### EXERCISE
Return these records line for line, with no changes.

### THE INPUT

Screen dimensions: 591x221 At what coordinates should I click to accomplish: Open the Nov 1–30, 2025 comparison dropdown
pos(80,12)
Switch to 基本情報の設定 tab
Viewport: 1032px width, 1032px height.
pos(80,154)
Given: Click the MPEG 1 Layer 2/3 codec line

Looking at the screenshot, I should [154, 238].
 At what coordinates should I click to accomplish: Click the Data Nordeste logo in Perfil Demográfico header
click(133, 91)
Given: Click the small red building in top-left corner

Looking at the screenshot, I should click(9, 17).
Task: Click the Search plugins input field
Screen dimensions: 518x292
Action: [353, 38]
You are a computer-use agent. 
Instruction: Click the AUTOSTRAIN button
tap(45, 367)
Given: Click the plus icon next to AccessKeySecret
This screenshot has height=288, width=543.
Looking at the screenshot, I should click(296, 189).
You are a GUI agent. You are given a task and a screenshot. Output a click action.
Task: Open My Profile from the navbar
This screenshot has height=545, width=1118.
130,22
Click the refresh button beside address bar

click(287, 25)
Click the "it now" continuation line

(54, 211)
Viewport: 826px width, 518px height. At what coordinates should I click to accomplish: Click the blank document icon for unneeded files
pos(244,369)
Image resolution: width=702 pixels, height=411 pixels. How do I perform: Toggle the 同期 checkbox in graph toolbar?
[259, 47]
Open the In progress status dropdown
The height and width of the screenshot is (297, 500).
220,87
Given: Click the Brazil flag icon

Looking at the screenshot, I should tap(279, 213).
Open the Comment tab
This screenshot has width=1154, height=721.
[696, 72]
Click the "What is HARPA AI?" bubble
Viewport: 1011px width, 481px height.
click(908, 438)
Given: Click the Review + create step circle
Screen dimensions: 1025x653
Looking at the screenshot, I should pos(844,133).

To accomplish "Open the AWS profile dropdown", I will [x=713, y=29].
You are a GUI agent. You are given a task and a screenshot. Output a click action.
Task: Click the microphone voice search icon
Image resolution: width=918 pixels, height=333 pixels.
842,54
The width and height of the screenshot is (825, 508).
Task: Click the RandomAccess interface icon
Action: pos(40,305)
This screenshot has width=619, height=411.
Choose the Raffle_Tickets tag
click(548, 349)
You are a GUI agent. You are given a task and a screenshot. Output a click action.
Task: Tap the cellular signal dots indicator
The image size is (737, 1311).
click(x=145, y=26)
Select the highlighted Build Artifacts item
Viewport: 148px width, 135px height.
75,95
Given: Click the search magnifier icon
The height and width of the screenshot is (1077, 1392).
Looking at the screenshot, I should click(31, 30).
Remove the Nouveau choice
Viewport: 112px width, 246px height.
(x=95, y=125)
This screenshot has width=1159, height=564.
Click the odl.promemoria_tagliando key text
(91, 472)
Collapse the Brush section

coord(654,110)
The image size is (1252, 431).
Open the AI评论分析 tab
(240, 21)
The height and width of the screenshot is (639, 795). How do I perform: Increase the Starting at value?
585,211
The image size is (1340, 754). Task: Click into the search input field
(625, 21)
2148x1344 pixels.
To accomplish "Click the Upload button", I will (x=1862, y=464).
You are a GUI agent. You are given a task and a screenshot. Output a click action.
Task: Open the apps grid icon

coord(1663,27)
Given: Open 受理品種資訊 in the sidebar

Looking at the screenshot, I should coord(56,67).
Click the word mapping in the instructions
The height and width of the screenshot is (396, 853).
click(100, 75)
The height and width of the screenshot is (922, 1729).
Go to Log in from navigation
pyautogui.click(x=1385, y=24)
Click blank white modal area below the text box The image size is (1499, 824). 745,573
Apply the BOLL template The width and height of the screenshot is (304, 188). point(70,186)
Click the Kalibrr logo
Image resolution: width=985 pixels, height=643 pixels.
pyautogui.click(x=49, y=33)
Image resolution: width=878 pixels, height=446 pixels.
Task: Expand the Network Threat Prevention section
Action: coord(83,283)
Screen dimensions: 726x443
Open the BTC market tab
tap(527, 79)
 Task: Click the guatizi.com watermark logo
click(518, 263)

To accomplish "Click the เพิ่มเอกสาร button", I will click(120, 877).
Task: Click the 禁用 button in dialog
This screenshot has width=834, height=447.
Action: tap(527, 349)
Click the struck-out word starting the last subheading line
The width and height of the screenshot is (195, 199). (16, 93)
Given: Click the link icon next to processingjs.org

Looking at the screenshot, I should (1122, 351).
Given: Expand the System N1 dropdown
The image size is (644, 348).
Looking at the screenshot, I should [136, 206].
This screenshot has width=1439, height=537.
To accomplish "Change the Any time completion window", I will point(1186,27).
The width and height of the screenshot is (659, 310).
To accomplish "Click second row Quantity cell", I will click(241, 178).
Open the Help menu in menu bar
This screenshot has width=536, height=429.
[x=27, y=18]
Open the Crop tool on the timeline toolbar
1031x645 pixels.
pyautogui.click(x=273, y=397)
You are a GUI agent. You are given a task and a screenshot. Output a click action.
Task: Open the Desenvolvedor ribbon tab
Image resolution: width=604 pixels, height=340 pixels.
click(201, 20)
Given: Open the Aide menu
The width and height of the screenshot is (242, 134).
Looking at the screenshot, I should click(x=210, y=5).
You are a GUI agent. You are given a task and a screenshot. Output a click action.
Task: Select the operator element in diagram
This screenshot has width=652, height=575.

### PROBLEM SOLUTION
Screen dimensions: 591x221 At what coordinates should I click to accomplish: Open the Nov 1–30, 2025 comparison dropdown
pos(80,12)
Switch to 基本情報の設定 tab
Viewport: 1032px width, 1032px height.
pos(80,154)
Given: Click the MPEG 1 Layer 2/3 codec line

Looking at the screenshot, I should [154, 238].
 At what coordinates should I click to accomplish: Click the Data Nordeste logo in Perfil Demográfico header
click(133, 91)
Given: Click the small red building in top-left corner

Looking at the screenshot, I should click(9, 17).
Task: Click the Search plugins input field
Screen dimensions: 518x292
Action: [353, 38]
You are a computer-use agent. 
Instruction: Click the AUTOSTRAIN button
tap(45, 367)
Given: Click the plus icon next to AccessKeySecret
This screenshot has height=288, width=543.
Looking at the screenshot, I should click(296, 189).
You are a GUI agent. You are given a task and a screenshot. Output a click action.
Task: Open My Profile from the navbar
This screenshot has height=545, width=1118.
130,22
Click the refresh button beside address bar

click(287, 25)
Click the "it now" continuation line

(54, 211)
Viewport: 826px width, 518px height. At what coordinates should I click to accomplish: Click the blank document icon for unneeded files
pos(244,369)
Image resolution: width=702 pixels, height=411 pixels. How do I perform: Toggle the 同期 checkbox in graph toolbar?
[259, 47]
Open the In progress status dropdown
The height and width of the screenshot is (297, 500).
220,87
Given: Click the Brazil flag icon

Looking at the screenshot, I should tap(279, 213).
Open the Comment tab
This screenshot has width=1154, height=721.
[696, 72]
Click the "What is HARPA AI?" bubble
Viewport: 1011px width, 481px height.
click(908, 438)
Given: Click the Review + create step circle
Screen dimensions: 1025x653
Looking at the screenshot, I should pos(844,133).

To accomplish "Open the AWS profile dropdown", I will [x=713, y=29].
You are a GUI agent. You are given a task and a screenshot. Output a click action.
Task: Click the microphone voice search icon
Image resolution: width=918 pixels, height=333 pixels.
842,54
The width and height of the screenshot is (825, 508).
Task: Click the RandomAccess interface icon
Action: pos(40,305)
This screenshot has width=619, height=411.
Choose the Raffle_Tickets tag
click(548, 349)
You are a GUI agent. You are given a task and a screenshot. Output a click action.
Task: Tap the cellular signal dots indicator
The image size is (737, 1311).
click(x=145, y=26)
Select the highlighted Build Artifacts item
Viewport: 148px width, 135px height.
75,95
Given: Click the search magnifier icon
The height and width of the screenshot is (1077, 1392).
Looking at the screenshot, I should click(31, 30).
Remove the Nouveau choice
Viewport: 112px width, 246px height.
(x=95, y=125)
This screenshot has width=1159, height=564.
Click the odl.promemoria_tagliando key text
(91, 472)
Collapse the Brush section

coord(654,110)
The image size is (1252, 431).
Open the AI评论分析 tab
(240, 21)
The height and width of the screenshot is (639, 795). How do I perform: Increase the Starting at value?
585,211
The image size is (1340, 754). Task: Click into the search input field
(625, 21)
2148x1344 pixels.
To accomplish "Click the Upload button", I will (x=1862, y=464).
You are a GUI agent. You are given a task and a screenshot. Output a click action.
Task: Open the apps grid icon

coord(1663,27)
Given: Open 受理品種資訊 in the sidebar

Looking at the screenshot, I should coord(56,67).
Click the word mapping in the instructions
The height and width of the screenshot is (396, 853).
click(100, 75)
The height and width of the screenshot is (922, 1729).
Go to Log in from navigation
pyautogui.click(x=1385, y=24)
Click blank white modal area below the text box The image size is (1499, 824). 745,573
Apply the BOLL template The width and height of the screenshot is (304, 188). point(70,186)
Click the Kalibrr logo
Image resolution: width=985 pixels, height=643 pixels.
pyautogui.click(x=49, y=33)
Image resolution: width=878 pixels, height=446 pixels.
Task: Expand the Network Threat Prevention section
Action: coord(83,283)
Screen dimensions: 726x443
Open the BTC market tab
tap(527, 79)
 Task: Click the guatizi.com watermark logo
click(518, 263)

To accomplish "Click the เพิ่มเอกสาร button", I will click(120, 877).
Task: Click the 禁用 button in dialog
This screenshot has width=834, height=447.
Action: tap(527, 349)
Click the struck-out word starting the last subheading line
The width and height of the screenshot is (195, 199). (16, 93)
Given: Click the link icon next to processingjs.org

Looking at the screenshot, I should (1122, 351).
Given: Expand the System N1 dropdown
The image size is (644, 348).
Looking at the screenshot, I should [136, 206].
This screenshot has width=1439, height=537.
To accomplish "Change the Any time completion window", I will point(1186,27).
The width and height of the screenshot is (659, 310).
To accomplish "Click second row Quantity cell", I will click(241, 178).
Open the Help menu in menu bar
This screenshot has width=536, height=429.
[x=27, y=18]
Open the Crop tool on the timeline toolbar
1031x645 pixels.
pyautogui.click(x=273, y=397)
You are a GUI agent. You are given a task and a screenshot. Output a click action.
Task: Open the Desenvolvedor ribbon tab
Image resolution: width=604 pixels, height=340 pixels.
click(201, 20)
Given: Open the Aide menu
The width and height of the screenshot is (242, 134).
Looking at the screenshot, I should click(x=210, y=5).
You are a GUI agent. You are given a task and a screenshot. Output a click action.
Task: Select the operator element in diagram
This screenshot has width=652, height=575.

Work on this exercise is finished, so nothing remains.